── KUTIPAN TEKS ──

Senin, 13 Februari 2012

MENENGOK REFORMASI BIROKRASI DI TIGA NEGERI TETANGGA




MENENGOK REFORMASI BIROKRASI DI TIGA NEGERI TETANGGA

 “Administrative reform is not only desirable, it is absolutely imperative” (Toshiwo Doko) 
   
A.    Pendahuluan

Reformasi mempunyai makna perubahan secara drastis untuk perbaikan (bidang sosial, politik, atau agama) dalam suatu masyarakat atau negara.[1] Reformasi di Indonesia dimulai sejak tahun 1998, segala hal tentang birokrasi termasuk yang didengungkan untuk direformasi. Hal ini tidak terlepas dari tuntutan masyarakat Indonesia akan terciptanya tatanan pemerintahan yang lebih baik dalam kerangka Good and Clean Government. Reformasi birokrasi menjadi salah satu dari agenda reformasi secara menyeluruh. Reformasi birokrasi diharapkan menjadi salah satu unsur atau modal untuk menatap Indonesia yang lebih baik, bermartabat, dan bersih dari korupsi, kolusi, dan nepotisme (KKN) yang langsung maupun tidak langsung akan berpengaruh terhadap pencapaian tujuan negara yaitu masyarakat yang adil, makmur, dan sejahtera (Mustopadidjaja, 2003).

───
── DATA HASIL EKSTRAKSI ──

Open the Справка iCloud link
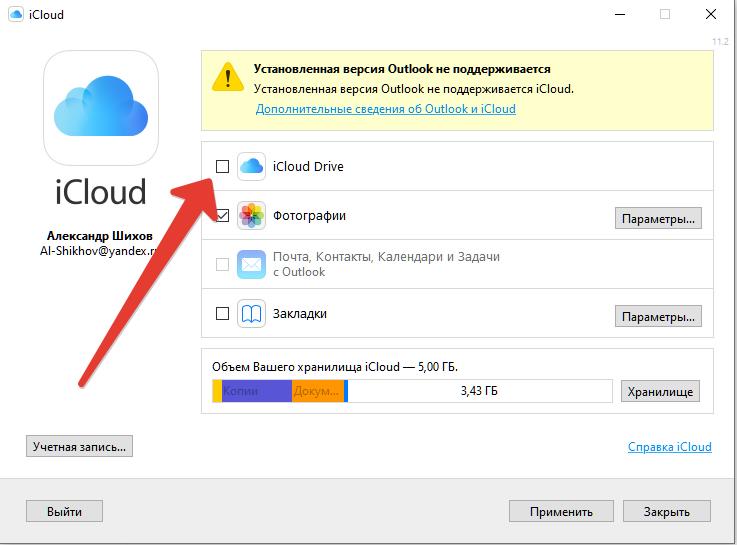Screen dimensions: 737x545 pos(670,447)
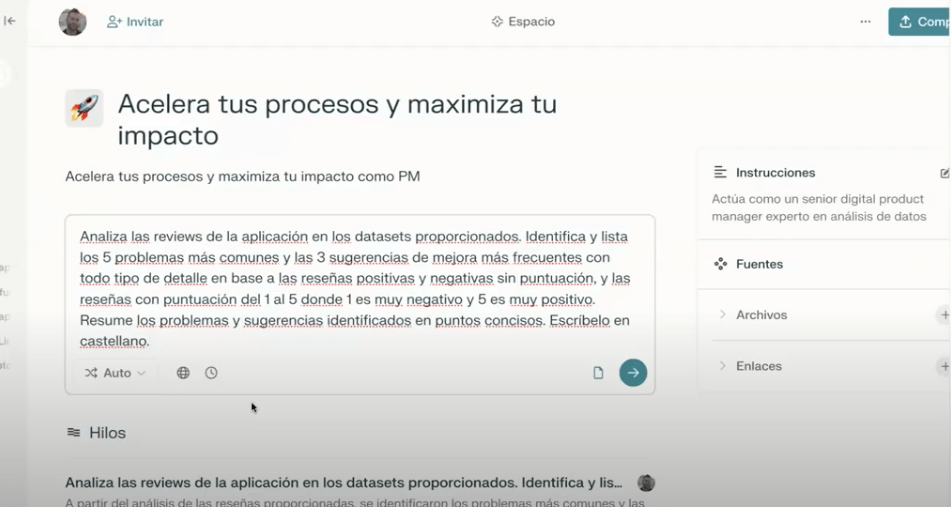Click the space description under the title
The image size is (951, 507).
pos(242,177)
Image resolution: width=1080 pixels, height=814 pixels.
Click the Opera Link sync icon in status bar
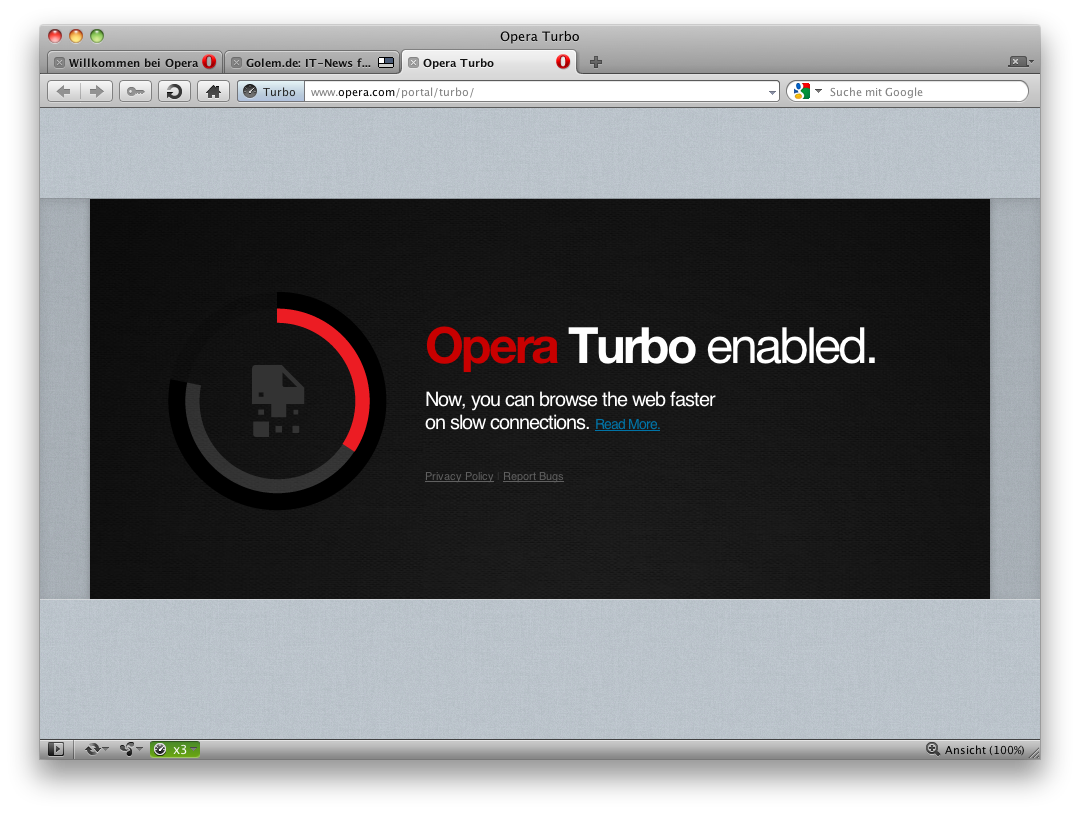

───

TUGAS DAN LATIHAN
a. Terjemahkan ke dalam bahasa Inggris kalimat dari teks tentang reformasi birokrasi ini: "Reformasi birokrasi menjadi salah satu dari agenda reformasi secara menyeluruh."
b. Tuliskan lanjutan teks tentang reformasi birokrasi di tiga negeri tetangga, dimulai setelah kalimat terakhirnya.

JAWABAN TUGAS
a. Bureaucratic reform became one of the items on the overall reform agenda.

b.
Reformasi birokrasi secara luas dapat diartikan sebagai proses menata ulang, mengubah, memperbaiki, dan menyempurnakan birokrasi agar menjadi lebih baik, profesional, efisien, efektif, dan produktif sehingga terwujud sistem atau tata kelola birokrasi yang lebih baik dengan inti utama adalah perubahan perilaku.[2] Namun tak kurang pula jika reformasi itu sesungguhnya harus dilihat dalam kerangka teoritik dan empirik yang luas, mencakup didalamnya penguatan masyarakat sipil (civil society), supremasi hukum, strategi pembangunan ekonomi dan pembangunan politik yang saling terkait dan mempengaruhi. Dengan demikian, reformasi birokrasi juga merupakan bagian tak terpisahkan dalam upaya konsolidasi demokrasi kita saat ini.
 Belakangan ini, reformasi birokrasi dirasakan tidak semudah membalikan telapak tangan tanpa kerja keras semua komponen bangsa termasuk para birokrat itu sendiri. Reformasi birokrasi bukan hanya sekadar permasalahan peningkatan pendapatan atau remunerasi birokrat semata, namun lebih jauh dari itu yaitu perubahan sikap mental dari yang dilayani menjadi pelayan profesional sesuai tugas dan tanggung jawabnya. Kasus Gayus menjadi bukti bahwa reformasi birokrasi belum menyentuh kepada perubahan sikap mental dan pilar-pilar dalam reformasi birokrasi itu sendiri.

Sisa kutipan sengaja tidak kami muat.